**YOUR INSTRUCTIONS**: From the listing below, set down exactly the lines between the one holding "This screenshot has width=1024, height=504." and the one holding "Task: Click the PD step label", inclusive. No other line is wanted.

**SUPPLIED RECORDS**:
-- Opening Marker --

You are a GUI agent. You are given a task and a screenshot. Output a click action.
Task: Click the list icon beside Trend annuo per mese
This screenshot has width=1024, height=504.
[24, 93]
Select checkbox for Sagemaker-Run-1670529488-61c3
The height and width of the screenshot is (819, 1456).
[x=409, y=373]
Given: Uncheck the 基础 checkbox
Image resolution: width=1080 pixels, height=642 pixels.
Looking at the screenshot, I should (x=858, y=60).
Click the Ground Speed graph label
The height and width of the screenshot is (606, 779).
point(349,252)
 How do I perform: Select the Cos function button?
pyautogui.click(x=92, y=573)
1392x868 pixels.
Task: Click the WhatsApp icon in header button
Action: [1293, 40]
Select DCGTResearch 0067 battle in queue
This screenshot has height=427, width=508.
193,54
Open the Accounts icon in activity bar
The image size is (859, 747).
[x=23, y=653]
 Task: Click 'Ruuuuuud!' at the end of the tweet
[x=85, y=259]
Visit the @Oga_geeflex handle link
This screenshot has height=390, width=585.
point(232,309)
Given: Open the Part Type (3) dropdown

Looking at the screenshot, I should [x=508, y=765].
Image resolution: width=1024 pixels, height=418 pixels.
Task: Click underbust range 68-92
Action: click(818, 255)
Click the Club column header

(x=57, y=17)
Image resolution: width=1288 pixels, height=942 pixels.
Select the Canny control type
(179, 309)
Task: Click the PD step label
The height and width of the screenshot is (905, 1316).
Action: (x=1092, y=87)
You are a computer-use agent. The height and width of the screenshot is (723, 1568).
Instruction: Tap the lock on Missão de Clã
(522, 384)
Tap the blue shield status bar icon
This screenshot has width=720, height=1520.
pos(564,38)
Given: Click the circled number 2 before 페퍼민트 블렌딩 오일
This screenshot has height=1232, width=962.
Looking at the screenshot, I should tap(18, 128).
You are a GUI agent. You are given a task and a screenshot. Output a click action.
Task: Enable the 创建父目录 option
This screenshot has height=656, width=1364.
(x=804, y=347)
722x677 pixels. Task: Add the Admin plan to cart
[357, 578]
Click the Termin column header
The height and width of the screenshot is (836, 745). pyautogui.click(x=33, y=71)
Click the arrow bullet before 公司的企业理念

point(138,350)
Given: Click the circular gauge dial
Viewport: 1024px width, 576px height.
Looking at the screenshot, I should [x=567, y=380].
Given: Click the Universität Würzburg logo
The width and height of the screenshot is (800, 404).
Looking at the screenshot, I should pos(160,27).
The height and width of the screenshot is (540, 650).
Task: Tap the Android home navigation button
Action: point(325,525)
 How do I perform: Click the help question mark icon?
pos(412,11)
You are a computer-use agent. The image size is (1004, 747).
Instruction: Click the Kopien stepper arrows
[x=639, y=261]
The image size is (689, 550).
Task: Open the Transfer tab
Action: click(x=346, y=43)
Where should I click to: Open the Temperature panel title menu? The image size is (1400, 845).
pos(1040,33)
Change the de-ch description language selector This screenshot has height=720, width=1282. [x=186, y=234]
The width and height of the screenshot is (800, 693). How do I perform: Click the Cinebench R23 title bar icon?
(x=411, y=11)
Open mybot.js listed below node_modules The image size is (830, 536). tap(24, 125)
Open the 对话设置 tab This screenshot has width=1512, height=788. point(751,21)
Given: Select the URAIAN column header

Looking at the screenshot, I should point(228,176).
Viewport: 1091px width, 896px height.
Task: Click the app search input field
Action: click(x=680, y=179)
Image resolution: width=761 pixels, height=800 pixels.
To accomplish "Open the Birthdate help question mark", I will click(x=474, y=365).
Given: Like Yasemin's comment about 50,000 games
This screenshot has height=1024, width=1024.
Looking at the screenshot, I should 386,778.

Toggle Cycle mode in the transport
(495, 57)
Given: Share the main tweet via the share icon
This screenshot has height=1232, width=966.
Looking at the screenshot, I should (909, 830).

-- Closing Marker --

**RESULT OF THE EXERCISE**:
This screenshot has width=1024, height=504.
[24, 93]
Select checkbox for Sagemaker-Run-1670529488-61c3
The height and width of the screenshot is (819, 1456).
[x=409, y=373]
Given: Uncheck the 基础 checkbox
Image resolution: width=1080 pixels, height=642 pixels.
Looking at the screenshot, I should (x=858, y=60).
Click the Ground Speed graph label
The height and width of the screenshot is (606, 779).
point(349,252)
 How do I perform: Select the Cos function button?
pyautogui.click(x=92, y=573)
1392x868 pixels.
Task: Click the WhatsApp icon in header button
Action: [1293, 40]
Select DCGTResearch 0067 battle in queue
This screenshot has height=427, width=508.
193,54
Open the Accounts icon in activity bar
The image size is (859, 747).
[x=23, y=653]
 Task: Click 'Ruuuuuud!' at the end of the tweet
[x=85, y=259]
Visit the @Oga_geeflex handle link
This screenshot has height=390, width=585.
point(232,309)
Given: Open the Part Type (3) dropdown

Looking at the screenshot, I should [x=508, y=765].
Image resolution: width=1024 pixels, height=418 pixels.
Task: Click underbust range 68-92
Action: click(818, 255)
Click the Club column header

(x=57, y=17)
Image resolution: width=1288 pixels, height=942 pixels.
Select the Canny control type
(179, 309)
Task: Click the PD step label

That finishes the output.